— Goal —
Write out every line of the data below again without changing anything, but leave the pictures out.
::: Dataset records :::
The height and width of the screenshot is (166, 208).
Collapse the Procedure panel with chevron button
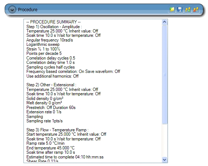(x=12, y=10)
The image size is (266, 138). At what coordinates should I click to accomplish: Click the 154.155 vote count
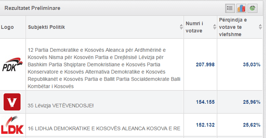pos(205,102)
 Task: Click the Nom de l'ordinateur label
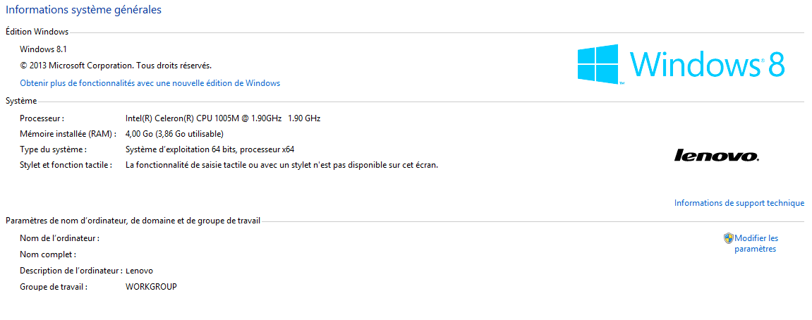[59, 238]
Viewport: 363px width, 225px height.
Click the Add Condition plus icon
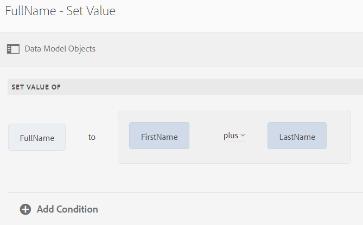tap(26, 209)
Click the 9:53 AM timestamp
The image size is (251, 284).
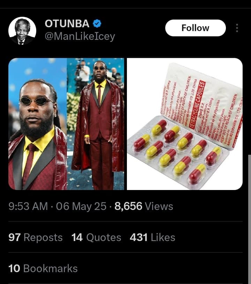pos(28,206)
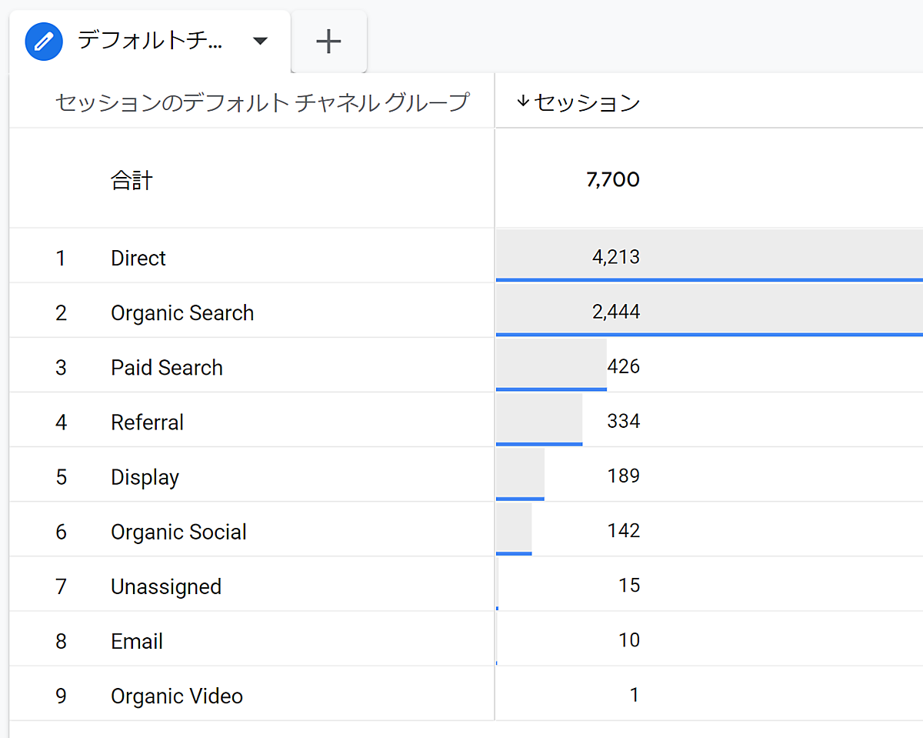The width and height of the screenshot is (923, 738).
Task: Select the Organic Search row label
Action: pyautogui.click(x=182, y=313)
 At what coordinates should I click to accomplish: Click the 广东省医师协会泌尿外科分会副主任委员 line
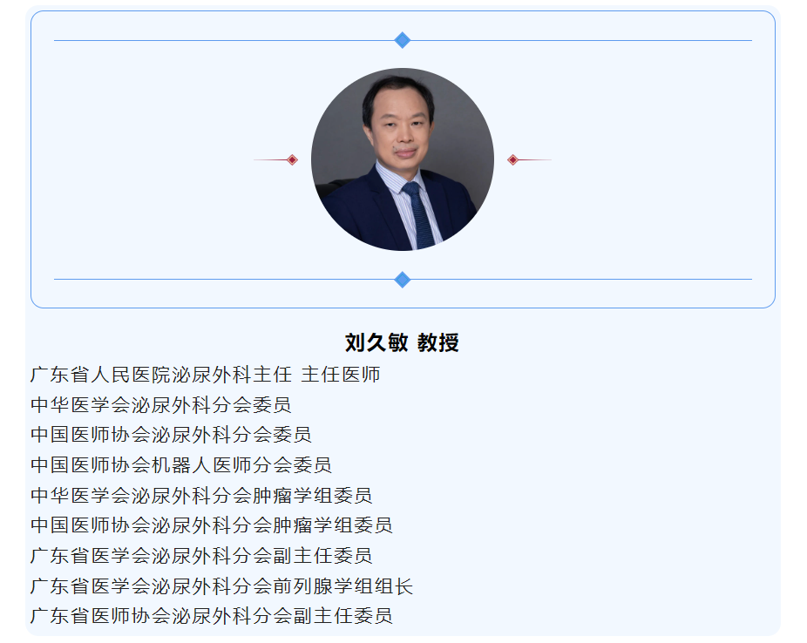click(x=212, y=616)
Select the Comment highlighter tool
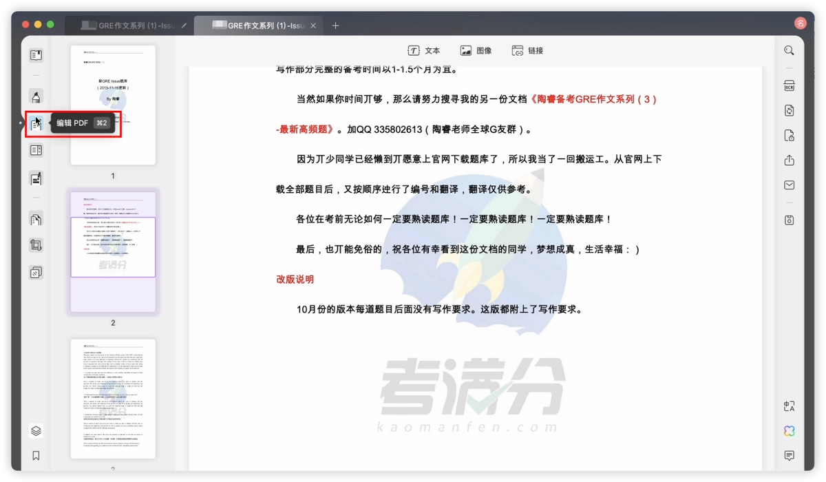The image size is (826, 482). [x=36, y=96]
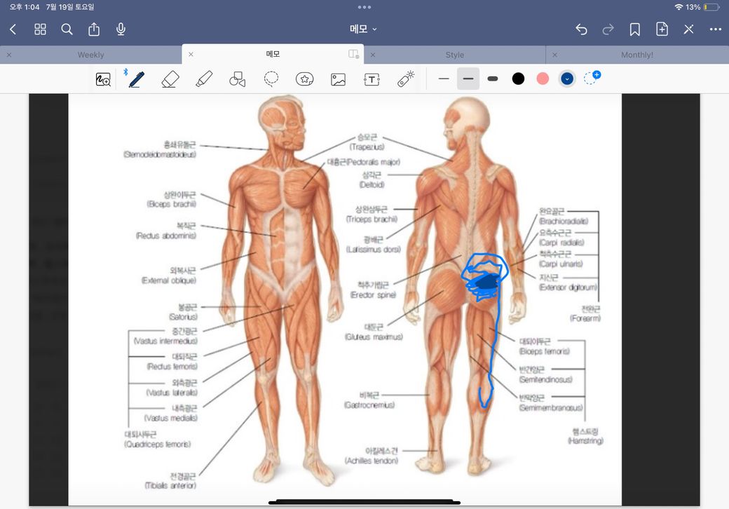This screenshot has width=729, height=509.
Task: Go back to the documents library
Action: coord(13,29)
:::
— Completed exercise —
The height and width of the screenshot is (166, 208).
Collapse the Procedure panel with chevron button
(x=12, y=10)
The image size is (266, 138). At what coordinates should I click to accomplish: Click the 154.155 vote count
pos(205,102)
 Task: Click the Nom de l'ordinateur label
[59, 238]
Viewport: 363px width, 225px height.
Click the Add Condition plus icon
tap(26, 209)
Click the 9:53 AM timestamp
The image size is (251, 284).
pos(28,206)
The width and height of the screenshot is (923, 738).
Task: Select the Organic Search row label
Action: pyautogui.click(x=182, y=313)
 At what coordinates should I click to accomplish: Click the 广东省医师协会泌尿外科分会副主任委员 line
click(x=212, y=616)
Select the Comment highlighter tool
The image size is (826, 482). [x=36, y=96]
This screenshot has width=729, height=509.
Task: Go back to the documents library
Action: coord(13,29)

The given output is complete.